> _How to complete this task_: The answer must consist of every line from the entries that holds the word "will".

> _Supplied data_:
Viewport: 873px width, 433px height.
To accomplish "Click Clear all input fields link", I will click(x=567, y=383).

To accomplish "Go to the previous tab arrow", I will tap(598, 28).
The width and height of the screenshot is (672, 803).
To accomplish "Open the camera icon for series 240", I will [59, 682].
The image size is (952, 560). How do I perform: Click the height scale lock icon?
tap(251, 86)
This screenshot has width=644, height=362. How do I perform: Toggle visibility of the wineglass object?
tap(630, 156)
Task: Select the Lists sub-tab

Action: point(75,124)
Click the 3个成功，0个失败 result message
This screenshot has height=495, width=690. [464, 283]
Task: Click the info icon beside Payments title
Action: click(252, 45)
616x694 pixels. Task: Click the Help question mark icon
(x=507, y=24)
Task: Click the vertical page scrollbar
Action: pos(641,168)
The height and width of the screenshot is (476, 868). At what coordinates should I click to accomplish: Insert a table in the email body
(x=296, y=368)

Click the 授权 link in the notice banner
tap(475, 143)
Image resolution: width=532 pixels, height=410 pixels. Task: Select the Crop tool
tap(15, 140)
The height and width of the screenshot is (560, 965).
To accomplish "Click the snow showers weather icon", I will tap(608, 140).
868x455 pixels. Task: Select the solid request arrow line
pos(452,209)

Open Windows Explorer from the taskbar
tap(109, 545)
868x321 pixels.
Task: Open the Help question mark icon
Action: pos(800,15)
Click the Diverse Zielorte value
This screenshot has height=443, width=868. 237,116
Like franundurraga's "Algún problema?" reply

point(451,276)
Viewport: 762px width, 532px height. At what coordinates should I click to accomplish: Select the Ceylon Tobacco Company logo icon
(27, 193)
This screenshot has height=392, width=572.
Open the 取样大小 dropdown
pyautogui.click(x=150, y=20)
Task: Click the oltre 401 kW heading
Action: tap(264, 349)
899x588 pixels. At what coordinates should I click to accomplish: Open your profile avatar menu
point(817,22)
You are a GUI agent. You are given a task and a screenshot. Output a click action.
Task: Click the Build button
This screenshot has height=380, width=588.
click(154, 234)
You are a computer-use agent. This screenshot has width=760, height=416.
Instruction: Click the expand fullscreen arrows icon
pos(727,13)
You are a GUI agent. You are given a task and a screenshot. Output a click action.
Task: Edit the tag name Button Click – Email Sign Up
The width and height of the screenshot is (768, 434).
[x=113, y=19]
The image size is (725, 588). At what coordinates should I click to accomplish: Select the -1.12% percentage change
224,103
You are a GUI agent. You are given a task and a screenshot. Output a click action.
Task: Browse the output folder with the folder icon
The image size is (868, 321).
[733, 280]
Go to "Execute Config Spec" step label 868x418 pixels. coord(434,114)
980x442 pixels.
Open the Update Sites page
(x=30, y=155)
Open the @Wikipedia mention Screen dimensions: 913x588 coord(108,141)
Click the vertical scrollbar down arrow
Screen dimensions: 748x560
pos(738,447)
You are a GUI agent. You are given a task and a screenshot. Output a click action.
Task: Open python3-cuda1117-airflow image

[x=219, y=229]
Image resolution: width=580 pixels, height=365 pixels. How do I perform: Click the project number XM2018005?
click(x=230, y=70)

> _Response_:
To accomplish "Click Clear all input fields link", I will click(x=567, y=383).
To accomplish "Go to the previous tab arrow", I will tap(598, 28).
To accomplish "Open the camera icon for series 240", I will [59, 682].
To accomplish "Click the snow showers weather icon", I will tap(608, 140).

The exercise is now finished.